2) The sauce, although not to my taste, is well-crafted

Now the stuff that I don't recommend.

His take on bovine anatomy would get him in a lot of trouble if he was butchering a cow for someone who understood the retail value of a Tri-tip steak. Last time I looked, cattle were quadrupedal and bilaterally symmetrical, which implies that there are two of each distinct muscles for every animal, making this statement false
"First, there is only one per cow, so it is not all that common."

Tri-tips are located at the posterior-ventral end of the sirloin between the round (hind leg) and the sirloin (think of sirloin as the hip). Since each cow has two sides then there should be TWO tri-tips per cow, not one.

His 500 degree oven is much too hot. The evidence for the overheated oven is in the appearance of the meat after it is cut. Notice the thick band of well-done and the small lens of rare towards the center. That type of layering is indicative of very rapid heating associated with high oven temperatures and usually results in
  1. Higher rates of moisture loss
  2. Reduced denaturation of connective tissue due to reduce availability of water (moisture) for hydrolysis
  3. More rapid coagulation and shortening of muscle fibers resulting in tougher meat that is also more prone to squeeze out water

Making an already bad situation worse, despite his advice to let the meat rest  he does not let the meat rest before slicing so juice leaks out at an accelerated rate. Also, while the meat may have been at 125 degrees F when he took it out of the oven the meat ends up being almost well-done because the overheated oven made the outer layers of the meat too hot, thereby making the meat "carry-over" too much.if he had used a more moderate oven temperature, say 350 or 375 degrees F, there would have been less carry-over and the meat would have been more homogeneously red (rare).


Further capitalizing on an already nearly ruined piece of beef he uses a serrated knife which exacerbates moisture loss by "sawing" instead of "snipping" the muscle fibers thereby maximizing their surface area for water loss. The serrated knife also makes ugly "wavy" looking slices for a highly unprofessional presentation.









"The Minimalist - Tri-Tip Is a Delicious Cut of Steak, but Hard to Get - NYTimes.com:

48 comments:

Warner (aka ntsc) said...

Minor point that cows usually end up as hamburger, or very low letter grade meat.

Ed Bruske said...

Other than that, how did you enjoy the play, Mrs. Lincoln?

I've never been impressed wtih Bittman. I'll bet you could write a piece like this every week.

Bob del Grosso said...

Warner
Ordinarilly, I'd agree that it is imprecise to refer to cows as a source of beef.
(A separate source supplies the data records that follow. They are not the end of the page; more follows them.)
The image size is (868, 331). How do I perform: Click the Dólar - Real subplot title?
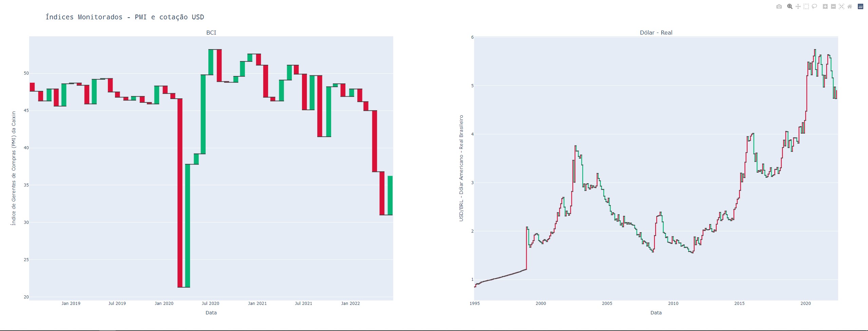(656, 33)
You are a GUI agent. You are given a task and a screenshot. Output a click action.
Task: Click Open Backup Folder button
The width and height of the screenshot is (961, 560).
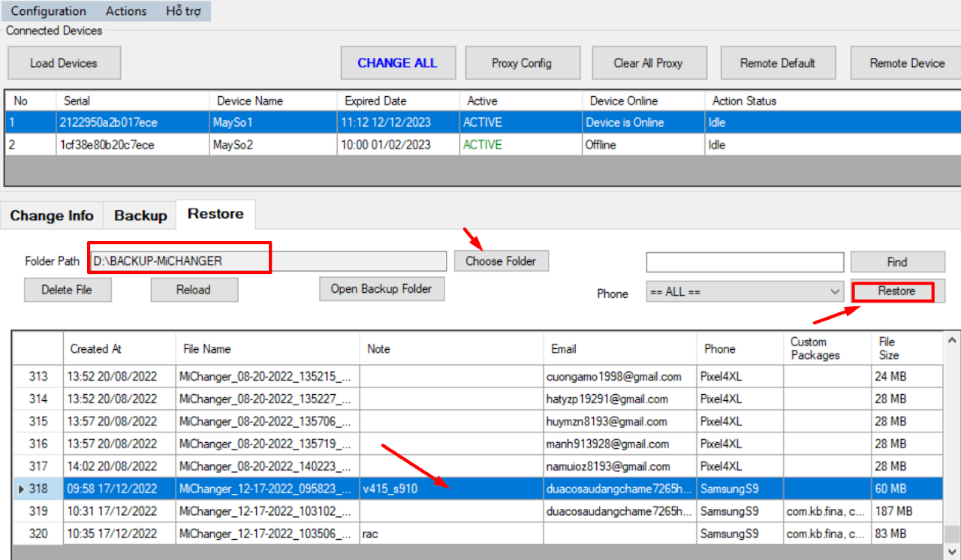381,289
However, since I began working on a farm that raises cattle and has many cows, heifers, bulls and steer, I have learned that the reality is a bit messier and that cows do indeed end up in the beef market ( tenderloins especially).

Jessika said...

Instruction #2 in the recipe is kinda off the mark, first cook in pan until rare/medium rare, then finish in oven until medium rare.
I'd probably sear it and then finish it in the oven with a thermometer. Any ideas with that technique?

And you never know: a bittman cow might be anatomically different than other cows and only have ONE part of various muscle groups but you won't know which ;) (anyone with a little know how, well you know that already)

Carrie said...

Wish I had read this post before dinner - I seared a lovely flank steak, finished it off in the oven, let it rest, and then proceded to totally destroy it with a serrated knife. Doh!
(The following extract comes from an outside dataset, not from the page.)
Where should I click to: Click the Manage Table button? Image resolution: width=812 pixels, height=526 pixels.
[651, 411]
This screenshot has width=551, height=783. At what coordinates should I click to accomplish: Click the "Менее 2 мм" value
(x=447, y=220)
I have no idea who Bittman is but I'm finding your posts about him very informative! You're also quite entertaining when you get on your technical high horse. :)

Bob del Grosso said...

Carrie
I like that horse too. Although sometimes I think I like it a bit too much...

Jessika said...
This comment has been removed by the author.
Carrie said...

There aren't many people who have technical knowledge of food that you have, so I'm not sure high horse is the right term. Criticize and elucidate go together in the dictionary - I think you're more sharing your educated view of food and cooking than criticizing other's less educated assertions. At least I take away your knowledge more than your criticisms on my end.

Jessika said...

I agree very strongly with Carrie. It really is too bad when cooking columns teach bad technique that yields poor results.

Jamie Waldron said...

Thanks for doing this Bob. My girlfriend and I were watching this Bittman video and saying the exact things you so graciously posted.
One per animal... jeeez!

Keith said...

Good analysis. And thanks for the built in tips too. You could do this every week.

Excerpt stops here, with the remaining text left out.